**TESTO FORNITO**.

- - - - - - -

Papa Francesco ricorda che “destinare gran parte della spesa alle armi, vuol dire toglierla ad altro, che significa continuare a toglierla ancora una volta a chi manca del necessario”. Parole pronunciate nel saluto ai membri dell’organizzazione di volontariato “Ho avuto sete”. Intanto i commerci delle armi trovano nuova linfa dalle accresciute tensioni internazionali. Il mercato delle armi prolifera quanto mai dalla fine della guerra fredda. Papa Francesco ha lanciato numerosi appelli ai potenti della Terra contro il traffico d’armi che fa scoppiare e alimenta i conflitti in ogni angolo del pianeta. “Questa guerra lì, quest’altra guerra là, sono davvero guerre nate per risolvere problemi oppure sono guerre commerciali per vendere queste armi illegalmente, affinché i mercanti di morte ne escano arricchiti? Risolviamo questa situazione”, ha evidenziato il Pontefice in un videomessaggio. La sua pastorale per la pace non è solo un auspicio, ma la denuncia delle cause reali. Nel video diffuso in sette lingue che accompagna il suo messaggio scorrono immagini di bombe che scoppiano, fucilate e lanci di missili. Mentre due potenti firmano un accordo per la compravendita di armi. Le loro mani iniziano poi a grondare sangue sulla stessa penna con la quale è stato firmata l’intesa.
Commercio di armi
Ecco la contraddizione di negoziare pace e vendere armi. Immagini eloquenti e la voce fuori campo di Papa Francesco. “È un’assurda contraddizione parlare di pace, negoziare la pace. E, allo stesso tempo, promuovere o consentire il commercio di armi”. Del resto, sottolinea il Sole 24Ore, i maggiori produttori e venditori di armi sono membri permanenti del Consiglio di Sicurezza dell’Onu, che sarebbe il guardiano della pace nel mondo. Il Pontefice chiede quindi di pregare “insieme per i responsabili delle nazioni. Perché si impegnino con decisione per porre fine al commercio delle armi, che causa tante vittime. Contro il traffico d’armi, legale o meno, il Papa parla spesso. Lo ha fatto anche nel discorso alla Conferenza mondiale della Pace ad Al-Azhar, la celebre moschea-università sunnita del Cairo. Qui il Papa aveva denunciato “la proliferazione di armi che, se vengono prodotte e commerciate, prima o poi verranno pure utilizzate. Solo rendendo trasparenti le torbide manovre che alimentano il cancro della guerra se ne possono prevenire le cause reali”. E in un’altra occasione il Pontefice disse di vergognarsi a sentire definire “madre” di tutte le bombe il super-ordigno sganciato dagli americani in Afghanistan.

- - - - - - -

**COSA SI CHIEDE**.
a. Come si traduce in inglese questa frase del testo sul commercio di armi: «Il mercato delle armi prolifera quanto mai dalla fine della guerra fredda.»?
b. Come potrebbe proseguire il testo sul commercio di armi dopo la sua ultima frase? Scrivine il seguito.

**DATI FORNITI**.
- - - - - - -

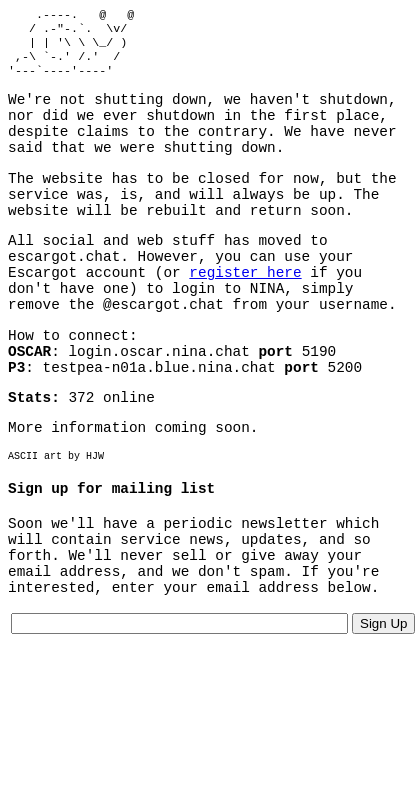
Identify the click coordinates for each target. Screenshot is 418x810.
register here (245, 311)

- - - - - - -

**SOLUZIONI**.
a. The arms market is proliferating more than ever since the end of the Cold War.

b.
Mercanti di morte
Da quando è scoppiata la guerra in Ucraina, riferisce l’agenzia missionaria vaticana Fides, si sono tenute almeno 43 fiere di armi in tutto il mondo. Nei giorni scorsi si è aperto all’aeroporto parigino di Le Bourget il salone aeronautico più prestigioso al mondo, insieme a quello britannico di Fanborough. Le due manifestazioni biennali si tengono in anni alternati per non sovrapporsi l’una con l’altra. Sebbene prevedano entrambi un’ampia sezione dedicata all’aviazione civile, i due saloni sono una vetrina per le industrie degli armamenti di tutto il mondo, soprattutto per quanto riguarda il settore aerospaziale e missilistico. Ma accanto a queste due maggiori manifestazioni nate diversi decenni fa (il salone parigino vanta trascorsi che risalgono agli inizi del secolo scorso), ogni anno in diverse parti del mondo si tengono fiere. Dedicate esclusivamente agli armamenti. Si tratta di manifestazioni molto più recenti. Molte delle quali si tengono in Stati che hanno creato solo negli ultimi anni industrie militari i cuoi prodotti si intende promuovere attraverso esposizioni nazionali, precisa Fides.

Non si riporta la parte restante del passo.